# How to argue online.



## SemperFiDawg (Apr 23, 2018)

http://babylonbee.com/news/how-to-argue-on-the-internet-a-step-by-step-guide/


----------



## atlashunter (Apr 23, 2018)

How’s that been working out for you?


----------



## WaltL1 (Apr 23, 2018)

Good man SFD !
The first step in the recovery process is recognizing what you are doing wrong


----------



## NE GA Pappy (Apr 23, 2018)

WaltL1 said:


> Good man SFD !
> The first step in the recovery process is recognizing what you are doing wrong



or maybe seeing what other do wrong?


----------



## WaltL1 (Apr 23, 2018)

NE GA Pappy said:


> or maybe seeing what other do wrong?


The big grinning face D) is meant to communicate a good natured "jab".
Pretty much everybody who debates their position is guilty of at least 1 of those 7 mentioned.


----------



## NE GA Pappy (Apr 23, 2018)

WaltL1 said:


> The big grinning face D) is meant to communicate a good natured "jab".
> Pretty much everybody who debates their position is guilty of at least 1 of those 7 mentioned.



yep... 

I have seen it, and have probably done it too.  

I guess I need to go find an animated gif to insert here.


----------



## bullethead (Apr 23, 2018)

Source, babylonbee.....'nuff said


----------



## Israel (Apr 24, 2018)

Is that like a hit dog will holla?


----------



## oldfella1962 (Apr 25, 2018)

bullethead said:


> Source, babylonbee.....'nuff said



Babylon Bee is pretty funny I must say. Kind of like The Onion but focusing on one area of course. It's not mean spirited and takes pokes at both church members and those who don't like church/religion. Most of what they write makes you say "yeah! I noticed that too in my church!"


----------



## atlashunter (Apr 25, 2018)

5.) Hold your enemies to the most stringent moral standard while you yourself sling insults like a middle schooler. Comb through their tweets from 10 years ago and find something slightly off-color they said. Then call them on the carpet for it, notwithstanding the fact that you’ve done far worse yourself. You’re in the right here, so any impropriety on your part is justified.

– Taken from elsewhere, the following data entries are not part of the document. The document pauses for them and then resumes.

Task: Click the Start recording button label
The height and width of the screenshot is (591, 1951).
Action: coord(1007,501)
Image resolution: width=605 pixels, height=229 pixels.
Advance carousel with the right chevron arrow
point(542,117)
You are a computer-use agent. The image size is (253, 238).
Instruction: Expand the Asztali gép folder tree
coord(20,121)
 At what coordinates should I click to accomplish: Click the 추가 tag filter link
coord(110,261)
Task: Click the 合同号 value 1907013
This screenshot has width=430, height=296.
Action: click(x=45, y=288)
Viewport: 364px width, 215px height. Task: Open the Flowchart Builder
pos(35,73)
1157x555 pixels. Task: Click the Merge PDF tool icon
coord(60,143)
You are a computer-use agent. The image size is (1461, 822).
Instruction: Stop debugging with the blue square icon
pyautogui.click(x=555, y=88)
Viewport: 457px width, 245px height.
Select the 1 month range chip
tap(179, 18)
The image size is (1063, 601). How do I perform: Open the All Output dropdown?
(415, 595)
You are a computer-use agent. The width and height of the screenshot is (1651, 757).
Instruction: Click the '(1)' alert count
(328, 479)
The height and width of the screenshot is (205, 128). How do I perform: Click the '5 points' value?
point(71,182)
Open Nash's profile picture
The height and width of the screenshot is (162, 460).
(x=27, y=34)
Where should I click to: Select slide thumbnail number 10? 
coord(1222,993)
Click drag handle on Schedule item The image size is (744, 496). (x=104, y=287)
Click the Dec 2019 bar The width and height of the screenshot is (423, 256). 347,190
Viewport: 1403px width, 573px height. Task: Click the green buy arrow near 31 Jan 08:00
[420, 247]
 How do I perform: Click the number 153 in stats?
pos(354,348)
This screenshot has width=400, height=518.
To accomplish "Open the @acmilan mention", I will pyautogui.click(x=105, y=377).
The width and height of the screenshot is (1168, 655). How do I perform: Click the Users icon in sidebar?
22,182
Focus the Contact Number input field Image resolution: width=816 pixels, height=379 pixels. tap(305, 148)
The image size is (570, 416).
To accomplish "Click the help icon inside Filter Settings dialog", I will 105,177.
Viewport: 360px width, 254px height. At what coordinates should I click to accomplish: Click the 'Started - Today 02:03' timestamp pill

6.) Keep in view your real goal: grandstanding to get lots of likes on your replies, not to seriously engage your ideological foes’ worldviews. It’s a successful argument if you get a few hundy likes on each of your replies. In fact, rather than replying directly to the person, quote their tweet and post your scathing reply to all your followers for more likes and shares.



SemperFiDawg said:


> Always amazed at those who can stand on both sides of an issue with their feet planted firmly in mid-air.   Denounce injustice, yet pronounce morality is relative.  Pronounce truth is relative, yet denounce perceived untruths.  Demand total freedom, yet renounce personal accountability.  Rail against God, yet deny he exists.  The inane hypocrisy of it all.
> 
> Atheism,  it’s truely a religion whose sole defining undergirding is insanity.


----------



## WaltL1 (Apr 25, 2018)

atlashunter said:


> 5.) Hold your enemies to the most stringent moral standard while you yourself sling insults like a middle schooler. Comb through their tweets from 10 years ago and find something slightly off-color they said. Then call them on the carpet for it, notwithstanding the fact that you’ve done far worse yourself. You’re in the right here, so any impropriety on your part is justified.
> 
> 6.) Keep in view your real goal: grandstanding to get lots of likes on your replies, not to seriously engage your ideological foes’ worldviews. It’s a successful argument if you get a few hundy likes on each of your replies. In fact, rather than replying directly to the person, quote their tweet and post your scathing reply to all your followers for more likes and shares.


----------



## SemperFiDawg (May 1, 2018)

You ACTUALLY posted this:



atlashunter said:


> 5.) Hold your enemies to the most stringent moral standard while you yourself sling insults like a middle schooler. Comb through their tweets from 10 years ago and find something slightly off-color they said. Then call them on the carpet for it, notwithstanding the fact that you’ve done far worse yourself. You’re in the right here, so any impropriety on your part is justified.
> 
> 6.) Keep in view your real goal: grandstanding to get lots of likes on your replies, not to seriously engage your ideological foes’ worldviews. It’s a successful argument if you get a few hundy likes on each of your replies. In fact, rather than replying directly to the person, quote their tweet and post your scathing reply to all your followers for more likes and shares.



in response to this:



> Originally Posted by SemperFiDawg  View Post
> Always amazed at those who can stand on both sides of an issue with their feet planted firmly in mid-air. Denounce injustice, yet pronounce morality is relative. Pronounce truth is relative, yet denounce perceived untruths. Demand total freedom, yet renounce personal accountability. Rail against God, yet deny he exists. The inane hypocrisy of it all.
> 
> Atheism, it’s truely a religion whose sole defining undergirding is insanity.



????????????????????????????????????????????????????????????????????????????????????????????????????????????????????????????????????????????????????????????

I don't know whether to laugh or cry.


----------